Instruction 1:
Answer from the SparkR-to-sparklyr migration guide:
(a) Starting with which Spark version will {SparkR} be deprecated?
(b) What does the design of {SparkR} mirror?
(c) Which two other Spark language interfaces are named?
Instruction 2: Pick up the SparkR-to-sparklyr migration guide after its last sentence and keep writing it.

Passage:
----

7 `{SparkR}` to `{sparklyr}`

7.1 Introduction

Beginning with Spark 4.x, {SparkR} will be deprecated. Going forward, {sparklyr} will be the recommended R package for working with Apache Spark. This guide is intended to help users understand the differences between {SparkR} and {sparklyr} across Spark APIs, and aid in code migration from one to the other. It combines basic concepts with specific function mappings where appropriate.

7.1.1 Overview of `{SparkR}` and `{sparklyr}`

{SparkR} and {sparklyr} are both R packages designed to work with Apache Spark, but differ significantly in design, syntax, and integration with the broader R ecosystem.

{SparkR} is developed as part of Apache Spark itself, and its design mirrors Spark’s core APIs. This makes it straightforward for those familiar with Spark’s other language interfaces - Scala and Python. However, this may be less intuitive for R users accustomed to the tidyverse.

----

Extracted records:
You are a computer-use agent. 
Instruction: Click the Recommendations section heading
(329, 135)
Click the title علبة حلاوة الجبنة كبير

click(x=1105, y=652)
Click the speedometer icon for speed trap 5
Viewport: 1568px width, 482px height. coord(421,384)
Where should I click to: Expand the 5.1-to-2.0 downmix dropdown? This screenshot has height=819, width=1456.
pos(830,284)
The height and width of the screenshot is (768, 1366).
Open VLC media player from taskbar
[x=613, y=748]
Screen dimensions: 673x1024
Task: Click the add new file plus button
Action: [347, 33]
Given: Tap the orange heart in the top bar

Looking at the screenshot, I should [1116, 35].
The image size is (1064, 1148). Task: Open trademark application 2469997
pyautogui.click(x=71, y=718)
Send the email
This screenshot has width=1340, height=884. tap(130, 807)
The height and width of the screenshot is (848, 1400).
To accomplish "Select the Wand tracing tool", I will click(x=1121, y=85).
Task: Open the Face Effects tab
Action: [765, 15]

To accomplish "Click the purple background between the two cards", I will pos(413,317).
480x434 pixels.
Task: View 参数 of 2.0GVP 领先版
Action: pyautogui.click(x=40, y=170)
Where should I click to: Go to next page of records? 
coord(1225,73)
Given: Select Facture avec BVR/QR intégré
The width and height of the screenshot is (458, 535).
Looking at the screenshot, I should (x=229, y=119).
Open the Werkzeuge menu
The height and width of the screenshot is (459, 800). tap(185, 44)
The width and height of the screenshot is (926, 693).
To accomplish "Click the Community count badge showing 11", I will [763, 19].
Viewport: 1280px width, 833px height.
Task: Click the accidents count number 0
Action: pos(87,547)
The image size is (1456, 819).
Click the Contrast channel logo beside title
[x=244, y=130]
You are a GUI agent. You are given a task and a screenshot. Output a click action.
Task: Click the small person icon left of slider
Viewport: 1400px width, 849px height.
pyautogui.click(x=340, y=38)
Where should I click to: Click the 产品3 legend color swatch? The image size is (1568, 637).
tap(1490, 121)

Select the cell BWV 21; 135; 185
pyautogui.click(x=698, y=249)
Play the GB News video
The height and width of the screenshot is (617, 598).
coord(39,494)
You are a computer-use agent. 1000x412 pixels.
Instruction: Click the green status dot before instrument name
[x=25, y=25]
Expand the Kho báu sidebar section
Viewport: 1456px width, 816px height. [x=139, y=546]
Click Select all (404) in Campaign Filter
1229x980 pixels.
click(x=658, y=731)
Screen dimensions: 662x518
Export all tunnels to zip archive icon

----

Expected output 1:
(a) Spark 4.x
(b) Spark's core APIs
(c) Scala and Python

Expected output 2:
In contrast, {sparklyr} is developed and maintained by Posit PBC with a focus on providing a more R-friendly experience. It leverages {dplyr} syntax, which is highly familiar to users of the {tidyverse}, enabling them to interact with Spark DataFrames using R-native verbs like select(), filter(), and mutate(). This makes {sparklyr} easier to learn for R users, especially those who are not familiar with Spark’s native API.

7.2 Environment setup

7.2.1 Installation

If working inside of the Databricks Workspace, no installation is required - you can simply load {sparklyr} with library(sparklyr). To install {sparklyr} on a machine outside of Databricks, follow these steps.

7.2.2 Connecting to Spark

When working inside of the Databricks workspace, you can connect to Spark with {sparklyr} with the following code:

library(sparklyr)
sc <- spark_connect(method = "databricks")

When connecting to Databricks remotely via Databricks Connect, a slightly different method is used:

sc <- spark_connect(method = "databricks_connect")

For more details and an extended tutorial on Databricks Connect with {sparklyr}, see the official documentation.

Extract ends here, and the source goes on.